Estratto
▼
Una fedina penale lunga quasi come il proprio cognome

La folle storia del conte Cesare Maria Gaschi di Bourget e Villarodin

Una fedina penale lunga quasi come il proprio cognome.

Se il capitolo iniziale di questa storia l’avesse scritto lo stesso giornalista di cui abbiamo letto le parole usate per descrivere Antonio Di Falco e i suoi sodali chissà come avrebbe descritto il primo personaggio che compare in questa vicenda.

Viene anche lui dalle Vallette, abita in via delle Primule 12 e si chiama Vittorio De Maio. Può darsi che, nel 1964, quel quartiere nell’estrema periferia nordovest di Torino non sia ancora abitato da “disadattati, emarginati e sradicati” e che lui non sia ancora un gran criminale, ma, in seguito, il suo nome spunterà nelle pagine di cronaca almeno due volte: nel 1968 quando tenterà di uccidere un rivale in amore con una pistolettata e nel 1972 quando sarà lui a essere colpito da un proiettile in un club di via Cigna ritrovo abituale di malviventi.

Nel 1964 ha 22 anni, fa il bigliettaio per l’ATM e non è certo un gran criminale ma è già noto alla polizia per essere un piantagrane. La conferma del suo status arriva il 18 gennaio di quell’anno.

De Maio è alla guida della sua Giulietta con un amico quando, intorno alle 13, in via Montebello si imbattono in una Giulia ferma vicino al marciapiede con di fianco un ragazzo intento a cambiare una gomma. I due si piantano in mezzo alla carreggiata e iniziano a prenderlo in giro, dicendogli anche che, per 5000 lire, gli avrebbero dato una mano.

La scena va avanti qualche minuto finché alle loro spalle giunge un’altra auto. A bordo c’è un impiegato della FIAT di 44 anni, Ugo Gino, e i figli Luigi e Luciana. Con la strada sbarrata, l’uomo arresta la marcia e, dopo qualche istante d’attesa, dà un colpo di clacson e poi scende dalla macchina.
▲
Dati forniti
▼
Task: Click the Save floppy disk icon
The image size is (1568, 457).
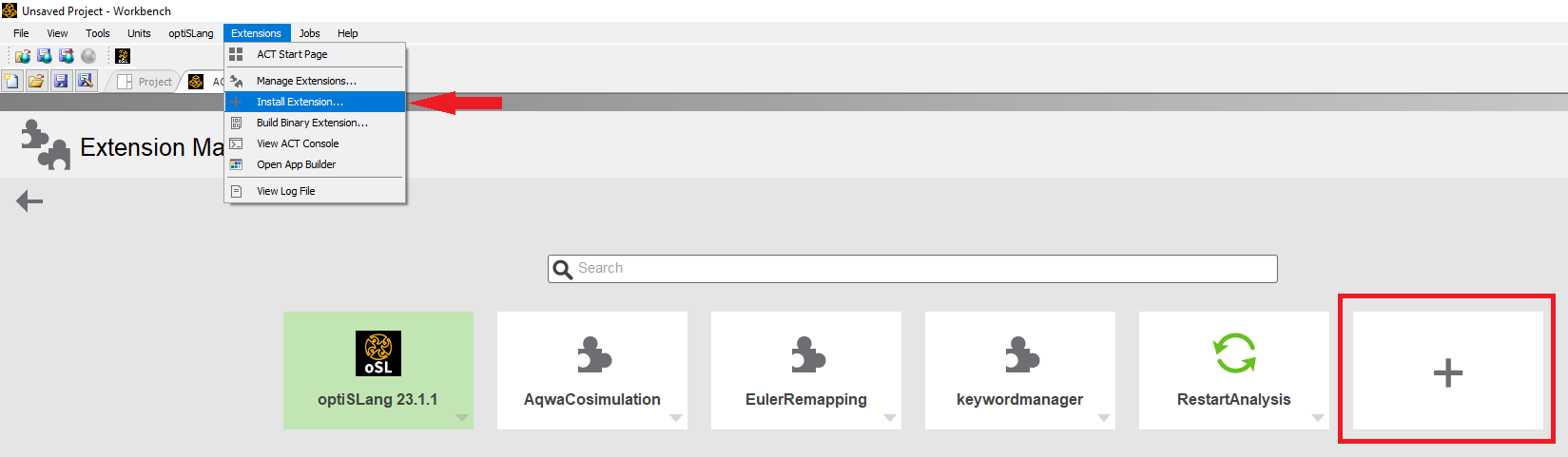Action: 61,81
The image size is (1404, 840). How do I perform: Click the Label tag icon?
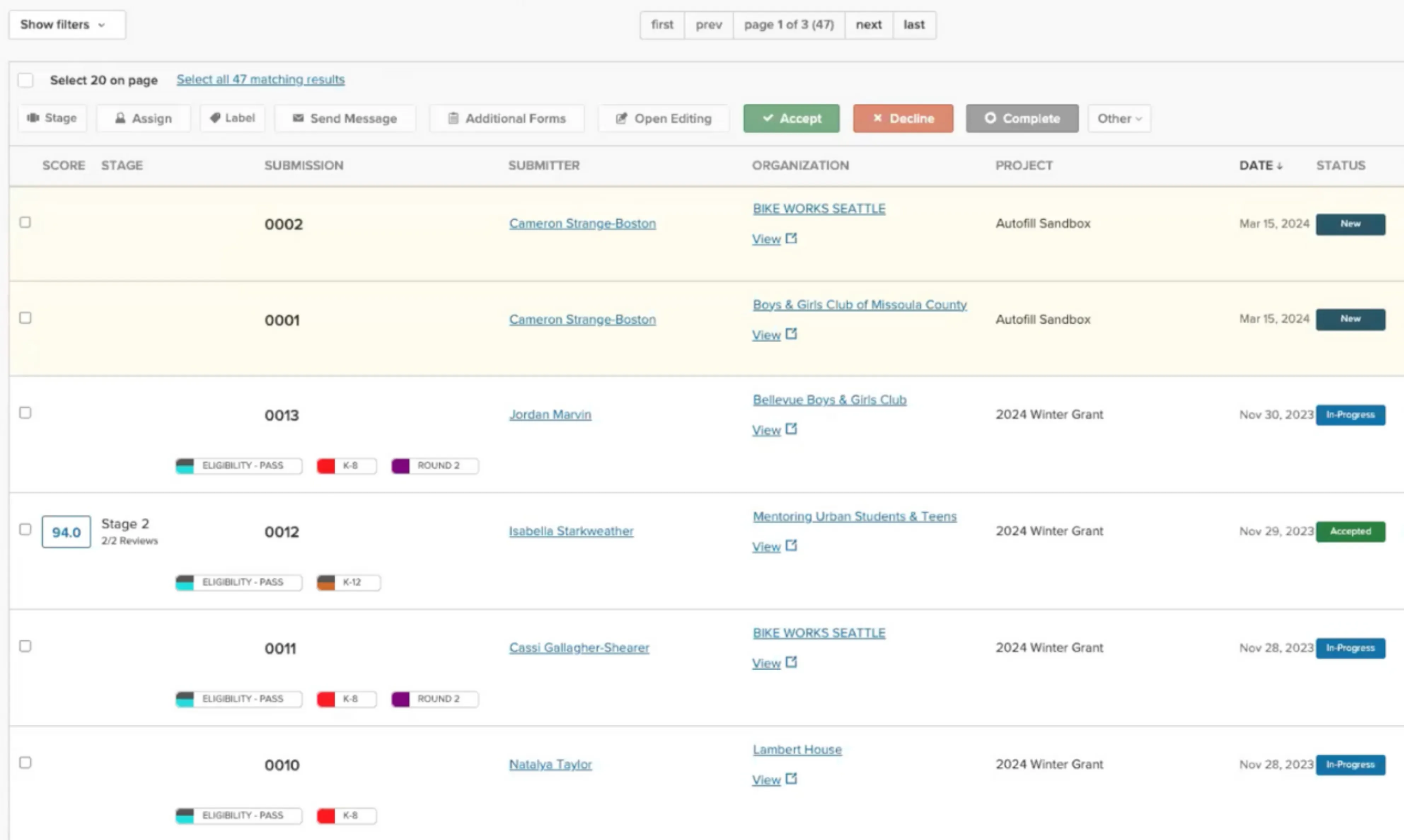point(215,118)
▲
Obiettivo
Secondo l'estratto, che lavoro fa Vittorio De Maio nel 1964?

Soluzione esercizio
Fa il bigliettaio per l'ATM.